Sandwich England Open 2011
July 14, 2011 by staff
Sandwich England Open 2011, One of the main pleasures of the Open to see how the best golfers in the world to handle the unique challenges of competing in the British coast. So it was on Tuesday night, as fans got a first chance to witness a number of key players struggle against circumstances that are rarely confronted on the PGA Tour.
How for example, might react to Robert Karlsson Deal Spar run out of bread? Dustin Johnson could enjoy your trip to take a quick beer at the Kings Head only to find that hit golf addicts taking photos in their camera phones? And it might Stewart Cink and Lisa, established with skepticism to the foot of a windswept Royal Cinque Ports Golf Club, finding a decent meal before dark?
Places of interest, have been frequent in the streets of Sandwich Deal and around the royal city of San Jorge at home this week, the world’s best players, and a cast of accompanying caddies, coaches, managers, officials and media down in Kent.
For many of the most pampered players and their entourages is an experience like no other.
Deal is a stately waterfront city with a distinguished naval history, while Sandwich itself is a charming red brick to deal with, its narrow streets full of pink-fronted cottages directly from the dreams of a marketing executive of Visit Britain.
However, under a leaden sky, with wind biffing carry the threat of rain across a channel looking angry neither would be a mistake to Pontao Vedra Beach or Lake Nona, the traditional habitat of the Florida golfer.
Culture shock can take some getting used to. Bubba Watson infamous not cope with it is in France for the French Open two weeks ago, criticizing almost everything he missed the cut after a sightseeing trip to Paris, which took “the high tower”, meet other like the Eiffel Tower.

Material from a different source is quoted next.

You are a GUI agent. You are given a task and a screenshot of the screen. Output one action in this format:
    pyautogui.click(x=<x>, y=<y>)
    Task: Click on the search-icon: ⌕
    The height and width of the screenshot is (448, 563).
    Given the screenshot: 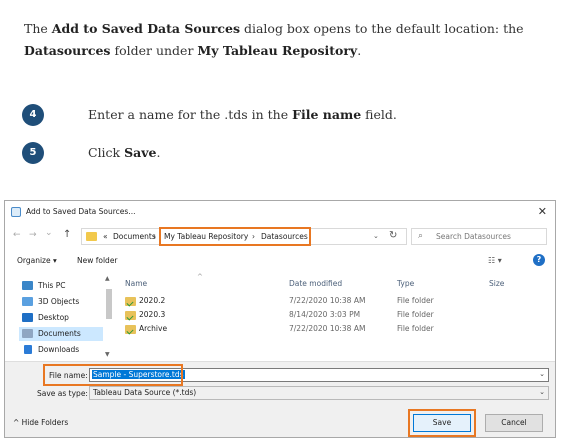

If Watson found life at the door of the luxury hotel next to the Palace of Versailles uncomfortable, God knows what makes the arrangements for Open, where the vast majority of players do with rental housing in Sandwich and Deal.
Most players have the management companies and agents to take care of logistics, but you cannot escape the vagaries of English plumbing and Internet access. Colebrook Sturrock official agents have left hundreds of properties for the Open one-bedroom apartments at £ 1,800 per week to the homes of 11 rooms at £ 35,000, and the rate of water and the Web as a priority for most players.
“Certainly, the American players and guests that we insist on good showers, bathtubs definitely prefer showers,” said Wendy Knight, cheap Open coordinator. “Strange that the Japanese seems to be the opposite, that as a bathroom.
“The most important of them all these days is Internet access. All our properties really have to have that, and makes it much easier to leave if you have Sky Sports at home.” Knight found herself dealing with numerous issues such as temporary guests settle in. “We have overflowing toilets, no hot water, internet not working, doors will not open, that sort of thing. Just the kind of things that might happen in the home, multiplied by 100 “.
Former Open champion John Daly is a confessed lover of golf links and is unfazed by the conditions, if not enthusiastic.
“We have a house in Sandwich and well,” he said, pausing. “At least we have hot water. Okay, it’s funny. People have to understand what is old here. One of the things about Britain is that it is love or not, and I love it.” Once the have become naturalized players have to eat, which means venturing into the city for their livelihood.
Daly is happy with the rate so far. “The staple foods are easy for me because I like basics,” said Ricky Fowler and his compatriot, who plays Rory McIlroy with today and is sharing a house in Sandwich with Zach Johnson, is also happy with its traditional restaurants English.
“It’s a small town kind of cold. It’s different from where I grew up in Southern California; do not narrow streets and spaces there. We have been walking into town to get food and we have not eaten anything wrong, we found a good place in India and a couple of places in Thailand. It was good. “The tournament has been a windfall for local businesses, players help create a buzz.
“It’s very funny. The atmosphere is absolutely fantastic,” Becca said Hamer, a restaurant manager at the Fleur de Lis. “Luke Donald has already been signed and a piece of praise for us. He says:” Thanks for the pints! ”
“We had a top 50 U.S. golfers too [possibly Phil Mickelson] and people were running to get his autograph. You can feel in the city. There is a lot of partying.”
Steve Johnson, owner of Admiral Owen, also welcomed the players: “About 8 pm, it all begins. We had three big nights. A couple of professionals have used us and a lot of caddies.
“They love it here in Sandwich. You cannot get a better place. This pub is 550 years old and come here and says, ‘wow’. It is a great place to play golf. I can not imagine a nicer place “.